2005-10-17, 12:21 am

cegan@egan-martinez.com wrote:

<<snipped for brevity>>

> Sadly... for some time now, maybe as far back as the 19th century,
> some professors of architecture have felt the need to make themselves
> seem important by belittling and mystifying the students. The easiest
> way to do this is to use a "secret code" of theoretical jargon....not
> to elucidate, but to obfuscate


<<snipped>>

> If a teacher stretches your brains by using
> "sophisticated" language....and that teacher then works hard with the
> students to help them understand the ideas presented.....then that
> teacher is trying to push the students forward.



I'm less concerned with the big words than I am with a fundamental lack
of knowledge in the field. If I might go back to the distinction I made
between "arquitektuur" and architecture. A great architect knows both.

Bernard Tschumi, who was the dean at the Columbia university School of
Architecture for a time, uses huge words in his books and articles -
words like "palimpsest". In fact, Tschumi was perhaps the only
"deconstructivist" architect to actually understand most of what Derrida
wrote about Deconstruction.
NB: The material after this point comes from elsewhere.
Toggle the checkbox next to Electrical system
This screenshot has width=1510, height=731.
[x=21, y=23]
But Tschumi has a long portfolio of BUILT
WORKS. Damned bad-assed built works I might add. That is an architect
worthy of teaching it.

Unfortunately, and you said it before, too many professors at Rice and
at other schools are experts in "arquitektuur" and yet know little or
nothing about architecture. I had one professor who has has just one
building in his portfolio - a house from the 1980s. A year after I
finished, they hired a lady to the faculty who had been a fellow student
of mine in the M-Arch I program. No built works in her portfolio. Not
even a license to practice architecture. That, in a nutshell, is what I
wish would change.

<<snipped>>

> Instead, you and every young architect/intern ....anywhere in the world
> ....should stop and evaluate your current position. What are your
> professional strengths....and which issues would you like to improve.
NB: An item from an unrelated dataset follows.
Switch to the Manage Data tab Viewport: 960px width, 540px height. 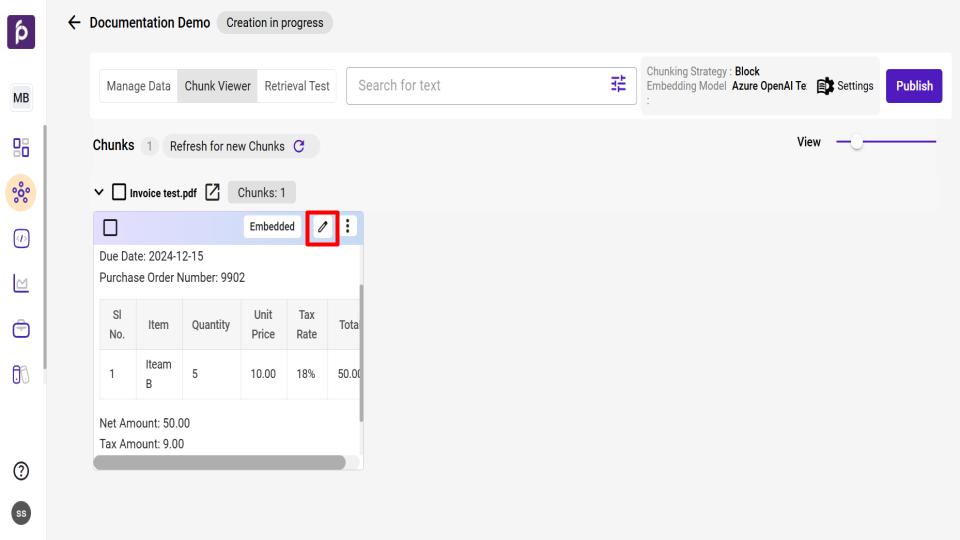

I evaluate myself and my work every day, but I also pray that in 10 or
20 years students coming out of architecture schools are better prepared
to enter the profession than ones who graduated in the last 5 years.

You see, it's not an either-or proposition. If architecture schools are
going to be improved, and they should be, more people are going to have
to question them the way I am. This is -in addition to-
self-improvement and advancement in the profession.

<<snipped>>
>
> The real trick is simple....and extremely difficult. You must stop
> whining about the past and start plotting a path towards YOUR future.
>


It's more than a little frustrating when I attempt to outline the
problems with architecture education and am essentially told "you're
right, but don't worry about it - move on."

Maybe it's that I'm idealistic, but I dream of a world maybe 15 or 20
years from now when architecture schools have been fixed. There are
small things that could be done and would, over time, go a very long way
to fix the schools.


> I hope this helps a little bit....


Well, not really, :-), but your points are well taken.

Adam Weiss

2005-10-17, 12:21 am

Pierre Levesque, AIA wrote:

>
>
> All words spoken like a future self-employed-almost-always broke future
> self-employed architect...
>
>


I dream of that. I dream of having my own firm and maybe, someday and
somehow, having a few (or a dozen or so) fellow members of the firm.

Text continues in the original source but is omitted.